Modern Heating & Engineering Co. v. Franklin Finance & Mortgage Corp.

Modern Heating & Engineering Co. v. Franklin Finance & Mortgage Corp.
Massachusetts Supreme Judicial Court · Decided April 4, 1928 · Sanderson
263 Mass. 327; 160 N.E. 794; 1928 Mass. LEXIS 1129

Modern Heating & Engineering Co. v. Franklin Finance & Mortgage Corp.

Opinion of the Court

Sanderson, J.

The defendant Franklin Finance and Mortgage Corporation was the maker of the note in which the plaintiff is named as payee, and upon which this action is brought. The defendant Robb was an indorser of that note before delivery. The order in which the names of the indorsers appeared on the back of the note at the time of trial was: Modern Heating & Engineering Co., R. D. Mayo, Treas.; Warren F. Scott; Ralph H. Robb; Modern Heating & Engineering Co., R. D. Mayo, Treas.; and R. D. Mayo.
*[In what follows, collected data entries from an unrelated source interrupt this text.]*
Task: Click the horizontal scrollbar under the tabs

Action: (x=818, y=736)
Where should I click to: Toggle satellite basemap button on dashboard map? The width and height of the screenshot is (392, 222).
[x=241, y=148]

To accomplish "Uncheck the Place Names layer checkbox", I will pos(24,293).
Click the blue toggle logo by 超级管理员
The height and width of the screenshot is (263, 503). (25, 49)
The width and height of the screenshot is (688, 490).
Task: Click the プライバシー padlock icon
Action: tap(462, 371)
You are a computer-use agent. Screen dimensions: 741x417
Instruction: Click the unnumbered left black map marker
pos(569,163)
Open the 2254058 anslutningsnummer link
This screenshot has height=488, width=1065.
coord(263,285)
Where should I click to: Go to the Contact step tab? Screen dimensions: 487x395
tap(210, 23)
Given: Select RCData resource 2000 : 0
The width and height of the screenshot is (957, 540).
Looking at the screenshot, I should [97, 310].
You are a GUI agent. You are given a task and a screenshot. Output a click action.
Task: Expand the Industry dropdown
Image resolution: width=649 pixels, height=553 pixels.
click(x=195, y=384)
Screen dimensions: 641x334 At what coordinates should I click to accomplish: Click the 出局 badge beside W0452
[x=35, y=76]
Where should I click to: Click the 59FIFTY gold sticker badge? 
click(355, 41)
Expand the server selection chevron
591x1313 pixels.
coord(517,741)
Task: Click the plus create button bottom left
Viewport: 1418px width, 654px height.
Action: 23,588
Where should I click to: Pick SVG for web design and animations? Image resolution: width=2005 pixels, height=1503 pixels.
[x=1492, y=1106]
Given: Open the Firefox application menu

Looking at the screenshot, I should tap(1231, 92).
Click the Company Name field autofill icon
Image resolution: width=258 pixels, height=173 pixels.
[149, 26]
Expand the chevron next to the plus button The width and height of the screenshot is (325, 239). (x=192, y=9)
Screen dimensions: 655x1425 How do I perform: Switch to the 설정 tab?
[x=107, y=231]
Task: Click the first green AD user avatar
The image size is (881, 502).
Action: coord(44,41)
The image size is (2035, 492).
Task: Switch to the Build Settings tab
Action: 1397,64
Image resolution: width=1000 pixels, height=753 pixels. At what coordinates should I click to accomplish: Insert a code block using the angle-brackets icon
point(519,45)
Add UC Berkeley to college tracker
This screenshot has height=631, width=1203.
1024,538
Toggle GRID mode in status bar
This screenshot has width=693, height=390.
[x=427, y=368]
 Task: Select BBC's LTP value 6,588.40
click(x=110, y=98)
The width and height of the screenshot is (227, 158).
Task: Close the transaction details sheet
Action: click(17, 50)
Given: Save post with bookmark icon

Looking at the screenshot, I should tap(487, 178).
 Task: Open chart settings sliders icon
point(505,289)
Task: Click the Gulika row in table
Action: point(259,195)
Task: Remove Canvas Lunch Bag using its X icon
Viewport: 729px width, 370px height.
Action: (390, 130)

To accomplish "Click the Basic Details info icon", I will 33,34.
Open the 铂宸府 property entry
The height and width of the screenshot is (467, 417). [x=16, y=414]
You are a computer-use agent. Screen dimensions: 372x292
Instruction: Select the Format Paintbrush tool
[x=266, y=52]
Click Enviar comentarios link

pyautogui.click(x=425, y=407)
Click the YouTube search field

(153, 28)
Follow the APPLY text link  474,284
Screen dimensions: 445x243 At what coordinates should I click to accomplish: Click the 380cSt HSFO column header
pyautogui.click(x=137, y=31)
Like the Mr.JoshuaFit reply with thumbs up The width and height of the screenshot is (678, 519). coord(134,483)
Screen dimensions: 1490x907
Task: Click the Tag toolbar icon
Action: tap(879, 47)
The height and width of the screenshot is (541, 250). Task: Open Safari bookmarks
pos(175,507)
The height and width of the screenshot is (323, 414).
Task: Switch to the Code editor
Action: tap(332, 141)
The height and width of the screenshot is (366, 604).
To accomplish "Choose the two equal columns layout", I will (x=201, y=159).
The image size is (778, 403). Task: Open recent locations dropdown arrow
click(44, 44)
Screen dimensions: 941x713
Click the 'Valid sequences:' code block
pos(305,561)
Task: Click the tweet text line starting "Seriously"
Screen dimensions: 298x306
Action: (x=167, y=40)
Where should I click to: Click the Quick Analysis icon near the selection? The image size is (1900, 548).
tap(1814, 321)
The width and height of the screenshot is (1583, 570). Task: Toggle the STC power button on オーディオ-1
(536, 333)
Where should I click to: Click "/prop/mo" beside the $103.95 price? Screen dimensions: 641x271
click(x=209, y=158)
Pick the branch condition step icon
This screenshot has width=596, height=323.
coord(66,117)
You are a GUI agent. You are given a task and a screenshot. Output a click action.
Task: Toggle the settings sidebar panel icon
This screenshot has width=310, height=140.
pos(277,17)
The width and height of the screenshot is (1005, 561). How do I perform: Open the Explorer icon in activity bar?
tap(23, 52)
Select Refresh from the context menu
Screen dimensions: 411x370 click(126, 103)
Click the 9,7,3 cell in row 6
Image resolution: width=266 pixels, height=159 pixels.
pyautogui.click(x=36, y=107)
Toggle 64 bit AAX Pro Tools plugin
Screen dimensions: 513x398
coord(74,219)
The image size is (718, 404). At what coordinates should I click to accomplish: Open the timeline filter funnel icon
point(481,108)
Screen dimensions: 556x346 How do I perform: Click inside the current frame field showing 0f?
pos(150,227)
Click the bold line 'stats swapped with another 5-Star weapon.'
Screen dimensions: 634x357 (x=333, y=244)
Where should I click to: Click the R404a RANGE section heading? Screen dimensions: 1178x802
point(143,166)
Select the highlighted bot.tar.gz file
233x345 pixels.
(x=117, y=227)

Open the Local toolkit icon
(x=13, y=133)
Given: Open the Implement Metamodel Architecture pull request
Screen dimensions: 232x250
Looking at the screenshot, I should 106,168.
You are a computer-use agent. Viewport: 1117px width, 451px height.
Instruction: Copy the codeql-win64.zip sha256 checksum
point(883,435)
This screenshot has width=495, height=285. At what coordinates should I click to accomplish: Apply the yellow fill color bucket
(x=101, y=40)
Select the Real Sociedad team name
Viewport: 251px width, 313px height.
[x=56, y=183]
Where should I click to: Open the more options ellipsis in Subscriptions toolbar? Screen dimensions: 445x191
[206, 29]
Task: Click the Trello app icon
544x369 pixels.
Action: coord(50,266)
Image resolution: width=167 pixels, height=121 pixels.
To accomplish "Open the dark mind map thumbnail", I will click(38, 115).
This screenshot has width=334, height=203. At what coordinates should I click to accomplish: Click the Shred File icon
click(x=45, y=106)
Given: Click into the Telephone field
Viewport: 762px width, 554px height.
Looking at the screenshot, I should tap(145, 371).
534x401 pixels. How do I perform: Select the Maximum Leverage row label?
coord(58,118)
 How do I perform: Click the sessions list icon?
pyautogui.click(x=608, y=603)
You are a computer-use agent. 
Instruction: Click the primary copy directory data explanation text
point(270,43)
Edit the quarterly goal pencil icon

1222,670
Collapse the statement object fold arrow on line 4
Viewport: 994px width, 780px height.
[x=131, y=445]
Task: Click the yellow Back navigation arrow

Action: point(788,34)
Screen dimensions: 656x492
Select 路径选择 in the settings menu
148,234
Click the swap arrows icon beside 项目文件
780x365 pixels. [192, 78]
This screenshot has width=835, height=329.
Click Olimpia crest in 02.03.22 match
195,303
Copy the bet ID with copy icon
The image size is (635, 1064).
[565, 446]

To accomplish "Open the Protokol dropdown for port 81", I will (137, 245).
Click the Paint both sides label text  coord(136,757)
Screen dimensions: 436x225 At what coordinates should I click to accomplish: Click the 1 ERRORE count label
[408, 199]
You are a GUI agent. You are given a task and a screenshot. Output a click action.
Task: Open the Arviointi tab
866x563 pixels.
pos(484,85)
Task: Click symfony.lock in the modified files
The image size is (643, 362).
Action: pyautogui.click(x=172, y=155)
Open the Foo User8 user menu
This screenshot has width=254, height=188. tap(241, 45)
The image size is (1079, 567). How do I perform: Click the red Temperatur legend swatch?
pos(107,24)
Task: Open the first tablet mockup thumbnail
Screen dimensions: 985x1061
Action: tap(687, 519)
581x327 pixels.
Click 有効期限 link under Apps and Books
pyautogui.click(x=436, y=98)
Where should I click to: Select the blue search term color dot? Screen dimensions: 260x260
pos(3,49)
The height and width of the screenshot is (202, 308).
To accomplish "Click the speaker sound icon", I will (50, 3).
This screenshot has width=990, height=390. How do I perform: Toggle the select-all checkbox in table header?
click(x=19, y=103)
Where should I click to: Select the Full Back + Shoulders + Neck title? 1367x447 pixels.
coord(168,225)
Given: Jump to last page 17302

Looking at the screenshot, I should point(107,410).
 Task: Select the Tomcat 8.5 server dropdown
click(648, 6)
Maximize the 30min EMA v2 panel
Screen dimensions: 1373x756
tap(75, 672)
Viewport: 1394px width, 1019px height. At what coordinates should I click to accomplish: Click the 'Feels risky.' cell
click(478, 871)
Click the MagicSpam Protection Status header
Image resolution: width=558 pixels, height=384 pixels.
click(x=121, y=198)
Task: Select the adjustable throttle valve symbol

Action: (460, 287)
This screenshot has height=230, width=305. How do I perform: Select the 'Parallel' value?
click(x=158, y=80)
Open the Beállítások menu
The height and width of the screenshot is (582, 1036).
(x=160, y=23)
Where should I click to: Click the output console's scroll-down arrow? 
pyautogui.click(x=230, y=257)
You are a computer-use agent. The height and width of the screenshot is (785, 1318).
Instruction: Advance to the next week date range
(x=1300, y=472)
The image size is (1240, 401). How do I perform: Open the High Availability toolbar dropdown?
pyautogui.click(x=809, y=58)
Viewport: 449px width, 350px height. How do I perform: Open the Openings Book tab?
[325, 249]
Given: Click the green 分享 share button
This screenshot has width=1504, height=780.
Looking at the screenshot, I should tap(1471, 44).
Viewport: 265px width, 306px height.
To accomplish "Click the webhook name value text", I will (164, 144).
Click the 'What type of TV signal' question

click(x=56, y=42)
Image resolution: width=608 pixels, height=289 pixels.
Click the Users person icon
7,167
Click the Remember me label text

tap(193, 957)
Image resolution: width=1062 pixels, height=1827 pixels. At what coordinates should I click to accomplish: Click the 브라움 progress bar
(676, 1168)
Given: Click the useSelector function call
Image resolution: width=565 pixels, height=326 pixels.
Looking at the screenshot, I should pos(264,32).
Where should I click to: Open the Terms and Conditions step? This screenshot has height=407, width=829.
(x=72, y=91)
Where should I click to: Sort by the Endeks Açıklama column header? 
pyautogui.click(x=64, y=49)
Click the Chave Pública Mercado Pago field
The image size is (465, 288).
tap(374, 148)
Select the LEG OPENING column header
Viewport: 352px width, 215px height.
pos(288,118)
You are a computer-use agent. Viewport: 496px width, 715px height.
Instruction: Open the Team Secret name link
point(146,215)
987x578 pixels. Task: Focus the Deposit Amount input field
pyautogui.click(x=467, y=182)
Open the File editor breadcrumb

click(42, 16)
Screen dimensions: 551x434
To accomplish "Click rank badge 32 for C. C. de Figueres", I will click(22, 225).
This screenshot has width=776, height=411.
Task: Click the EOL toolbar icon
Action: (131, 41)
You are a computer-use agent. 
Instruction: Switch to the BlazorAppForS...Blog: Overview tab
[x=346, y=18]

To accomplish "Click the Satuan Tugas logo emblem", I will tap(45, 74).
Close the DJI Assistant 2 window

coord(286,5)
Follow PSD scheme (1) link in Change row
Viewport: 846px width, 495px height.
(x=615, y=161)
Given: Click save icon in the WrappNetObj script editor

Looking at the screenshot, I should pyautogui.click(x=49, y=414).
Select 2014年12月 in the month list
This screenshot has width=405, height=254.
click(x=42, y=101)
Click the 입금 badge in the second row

A default was entered against the defendant corporation, and the jury found for the plaintiff against the defendant Robb, having answered “No” to the question “Was the defendant Robb an accommodation indorser for the benefit of the plaintiff?”

The declaration alleged, among other things, that the defendant corporation made a promissory note, a copy of which with indorsements is annexed; that the defendants Scott and Robb indorsed it before delivery to the plaintiff. The defendant Robb set up in his answer as one of his defences that his indorsement was for the accommodation of the plaintiff.

Section 91 of the negotiable instruments act (G. L. c. 107) is in the following terms: “As respects one another endorsers are liable prima facie in the order in which they endorse; but evidence is admissible to show that as between or among themselves they have agreed otherwise.”

Evidence was introduced without objection that the plaintiff’s treasurer, Mayo, in the presence of Robb, asked Scott, the president of the defendant corporation, for the payment of an overdue account for merchandise, and Scott said the defendant corporation could not pay the indebtedness in cash but would give its note indorsed by Scott and Robb; *329and the note on which the action was brought was then given. Subject to the defendant Robb’s exception, Mayo testified that he presented the note to a trust company for discount with indorsements thereon in the following order; Warren F. Scott; Ralph H. Robb; Modern Heating & Engineering Company, by Robert D. Mayo, Treasurer; and Robert D. Mayo; and that a day or two later in consequence of a talk with an officer of the trust company he again indorsed the name Modern Heating & Engineering Company, this time placing the name above that of Scott, so that the name of the payee then appeared twice on the back of the note when discounted.

The case was reported with the stipulation by the parties that, if the paroi evidence, to which exception was saved by the defendant Robb, was properly admitted, judgment is to be entered on the verdict; and if the ruling was erroneous judgment is to be entered for the defendant Robb.

The evidence to which objection was made was competent to prove that Robb did not indorse for the accommodation of the plaintiff. An inference in support of that defence might have been drawn from the appearance of the plaintiff’s name above that of Robb, if it were unexplained. This fact would cease to have significance on that issue when the evidence to prove when and why the name came to be placed upon the note above that of Robb was introduced. Inasmuch as the evidence was admissible on this issue, judgment is to be entered on the verdict in accordance with the stipulation of the parties. We need not consider whether it was admissible in support of any other issue.

Judgment for the plaintiff on the verdict.